*THE REQUEST*
Which lines in the records below contain the word "height"? Copy each of those lines in full.

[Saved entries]

%%

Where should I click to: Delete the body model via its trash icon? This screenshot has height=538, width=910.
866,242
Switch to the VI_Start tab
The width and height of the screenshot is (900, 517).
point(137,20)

%%

*FINAL RESULT*
Where should I click to: Delete the body model via its trash icon? This screenshot has height=538, width=910.
The width and height of the screenshot is (900, 517).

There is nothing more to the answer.